How to Use DigitalOcean Spaces as a Terraform Remote State Backend

Spaces Object Storage is an S3-compatible object storage service. Spaces buckets let you store and serve large amounts of data, and the built-in CDN minimizes page load times and improves performance.


Terraform is an open-source tool that allows you to build, version, and automate the deployment of cloud infrastructure. You can use Terraform to set up basic or complex architectures for your applications.

A complete reference for the DigitalOcean Terraform provider.

By default, Terraform stores state files locally in the directory where Terraform is run. This works well if you’re using Terraform on your own, but it becomes a problem in a team environment where multiple people need to access the state files.

With remote state, instead of keeping the state files on your own machine, Terraform stores them in a central location that everyone on your team can access.

Prerequisites

This guide requires the following resources:

Set the Access Key Environment Variables

You can pass your Spaces access key to Terraform in multiple ways. We strongly recommend using environment variables.

Other methods, like using terraform init -backend-config or hardcoding key values in the backend configuration, cause Terraform to include those values in your .terraform folder and plan files, potentially leaking your credentials. Using environment variables helps keep your key private.

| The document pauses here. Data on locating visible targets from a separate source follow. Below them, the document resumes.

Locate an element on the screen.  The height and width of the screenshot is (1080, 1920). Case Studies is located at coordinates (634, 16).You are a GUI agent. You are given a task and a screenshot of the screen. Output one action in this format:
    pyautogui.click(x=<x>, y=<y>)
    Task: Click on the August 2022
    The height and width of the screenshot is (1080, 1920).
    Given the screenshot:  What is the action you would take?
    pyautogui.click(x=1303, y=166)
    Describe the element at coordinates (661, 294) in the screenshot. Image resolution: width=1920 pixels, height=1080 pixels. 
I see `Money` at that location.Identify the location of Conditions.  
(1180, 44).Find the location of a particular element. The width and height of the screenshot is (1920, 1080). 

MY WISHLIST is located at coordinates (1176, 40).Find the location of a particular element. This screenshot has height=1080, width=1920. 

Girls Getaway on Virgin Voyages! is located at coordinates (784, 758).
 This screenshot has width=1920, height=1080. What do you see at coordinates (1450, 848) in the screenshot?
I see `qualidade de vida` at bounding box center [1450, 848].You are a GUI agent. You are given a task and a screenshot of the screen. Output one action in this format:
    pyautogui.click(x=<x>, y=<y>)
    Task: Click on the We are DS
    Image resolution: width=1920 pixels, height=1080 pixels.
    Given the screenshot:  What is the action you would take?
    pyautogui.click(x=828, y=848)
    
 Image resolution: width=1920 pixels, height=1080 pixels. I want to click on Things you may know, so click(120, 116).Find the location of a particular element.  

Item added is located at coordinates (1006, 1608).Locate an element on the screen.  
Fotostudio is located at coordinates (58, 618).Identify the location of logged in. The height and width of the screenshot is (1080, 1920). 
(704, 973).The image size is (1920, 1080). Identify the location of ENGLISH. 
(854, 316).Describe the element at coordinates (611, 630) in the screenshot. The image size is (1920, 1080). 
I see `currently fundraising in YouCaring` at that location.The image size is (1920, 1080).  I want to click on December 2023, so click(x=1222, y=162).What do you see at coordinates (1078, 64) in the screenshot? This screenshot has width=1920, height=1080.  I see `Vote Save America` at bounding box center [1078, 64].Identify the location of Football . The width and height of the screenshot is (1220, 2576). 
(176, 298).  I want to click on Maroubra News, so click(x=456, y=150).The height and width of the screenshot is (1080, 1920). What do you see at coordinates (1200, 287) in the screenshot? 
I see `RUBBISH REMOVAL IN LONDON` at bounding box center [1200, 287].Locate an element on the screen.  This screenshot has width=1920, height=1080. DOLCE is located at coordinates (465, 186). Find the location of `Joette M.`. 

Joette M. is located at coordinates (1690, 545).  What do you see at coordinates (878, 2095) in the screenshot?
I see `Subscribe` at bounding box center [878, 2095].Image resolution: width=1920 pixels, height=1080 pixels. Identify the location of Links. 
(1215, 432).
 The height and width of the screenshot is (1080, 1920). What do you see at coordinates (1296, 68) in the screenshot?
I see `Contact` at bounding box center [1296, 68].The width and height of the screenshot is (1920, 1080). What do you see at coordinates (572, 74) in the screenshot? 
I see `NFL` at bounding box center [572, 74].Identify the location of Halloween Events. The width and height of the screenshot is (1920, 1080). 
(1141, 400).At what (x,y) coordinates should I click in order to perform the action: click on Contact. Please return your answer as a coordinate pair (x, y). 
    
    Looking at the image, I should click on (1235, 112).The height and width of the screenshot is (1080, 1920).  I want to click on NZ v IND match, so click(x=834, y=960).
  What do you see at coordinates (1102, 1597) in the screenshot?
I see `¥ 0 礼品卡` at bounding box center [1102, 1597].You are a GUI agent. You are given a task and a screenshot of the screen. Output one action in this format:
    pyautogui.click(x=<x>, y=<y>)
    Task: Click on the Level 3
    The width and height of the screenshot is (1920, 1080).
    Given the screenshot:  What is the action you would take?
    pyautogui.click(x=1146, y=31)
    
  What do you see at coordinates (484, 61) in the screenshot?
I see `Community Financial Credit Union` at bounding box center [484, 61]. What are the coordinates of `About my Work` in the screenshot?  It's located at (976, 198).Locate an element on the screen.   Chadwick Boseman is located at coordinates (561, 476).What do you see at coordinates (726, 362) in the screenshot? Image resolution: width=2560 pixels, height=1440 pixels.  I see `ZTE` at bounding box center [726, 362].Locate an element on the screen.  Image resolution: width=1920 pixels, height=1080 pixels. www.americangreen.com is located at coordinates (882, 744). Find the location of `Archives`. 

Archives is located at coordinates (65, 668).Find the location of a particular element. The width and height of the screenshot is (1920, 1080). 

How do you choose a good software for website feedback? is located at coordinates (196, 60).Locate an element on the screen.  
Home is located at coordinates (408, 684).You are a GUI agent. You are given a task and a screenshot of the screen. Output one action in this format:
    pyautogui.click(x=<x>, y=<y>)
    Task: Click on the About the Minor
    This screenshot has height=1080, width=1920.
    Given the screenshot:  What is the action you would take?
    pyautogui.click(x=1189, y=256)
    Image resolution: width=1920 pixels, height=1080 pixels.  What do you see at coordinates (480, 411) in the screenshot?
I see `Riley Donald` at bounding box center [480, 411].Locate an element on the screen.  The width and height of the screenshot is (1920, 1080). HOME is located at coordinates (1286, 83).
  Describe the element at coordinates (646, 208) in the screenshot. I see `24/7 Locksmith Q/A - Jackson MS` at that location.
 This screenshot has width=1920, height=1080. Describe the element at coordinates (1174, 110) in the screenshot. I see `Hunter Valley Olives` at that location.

Terraform uses AWS_... environment variables for all S3-compatible backend providers. Export your keys to your current shell environment. In Bash shells, for example, use export:

export AWS_ACCESS_KEY_ID="<your_access_key>"
export AWS_SECRET_ACCESS_KEY="<your_secret_key>"

Replace the <your_access_key> and <your_secret_key> placeholders with your actual keys.

Configure the Backend

The following Terraform configuration sets up an s3 backend and configures it to use a DigitalOcean Spaces bucket. You need Terraform version 1.6.3 or higher to use it.

terraform {
required_version = ">= 1.6.3"

  backend "s3" {
    endpoints = {
      s3 = "https://<your_bucket_region>.digitaloceanspaces.com"
    }

    bucket = "<your_bucket_name>"
    key    = "<state_file_name>"

    # Deactivate a few AWS-specific checks
    skip_credentials_validation = true
    skip_requesting_account_id  = true
    skip_metadata_api_check     = true
    skip_region_validation      = true
    skip_s3_checksum            = true
    region                      = "us-east-1"
  }
}

There are three settings to update:

  • s3: Update <your_bucket_region> with the region of your bucket. For example, a bucket in the NYC3 datacenter has the URL https://nyc3.digitaloceanspaces.com here.
  • bucket: Change <your_bucket_name> to the name of your bucket.
  • key: This is the key (or filename) your Terraform state is stored under. Change <state_file_name> to the key you’d like to use. In many S3-compatible clients, these are treated as file paths and can contain forward slashes (/) for directories and periods for file extensions. For example, a value of test/example.tfstate would place an example.tfstate file inside the test directory in the root of your bucket.

Update these variables, then save your configuration in a .tf file.

Initialize and Apply the Terraform Configuration

You can apply this Terraform configuration as is, but it only sets up the bucket as a backend. At this point, add configuration for any additional resources you want to manage. See our Terraform Reference for information on creating DigitalOcean resources using Terraform.

Once your backend and any optional resources are configured, initialize the configuration using the terraform init command:

terraform init

Terraform outputs some status messages indicating that the backend is configured:

Initializing the backend...

Successfully configured the backend "s3"! Terraform will automatically
use this backend unless the backend configuration changes.

...

Terraform has been successfully initialized!

You may now create the plan and apply the changes:

terraform plan
terraform apply

The terraform apply command updates your resources to match the plan and then saves its state to your Spaces bucket. Any collaborators with the same configuration and access to the bucket are able to use your shared state when applying their own changes.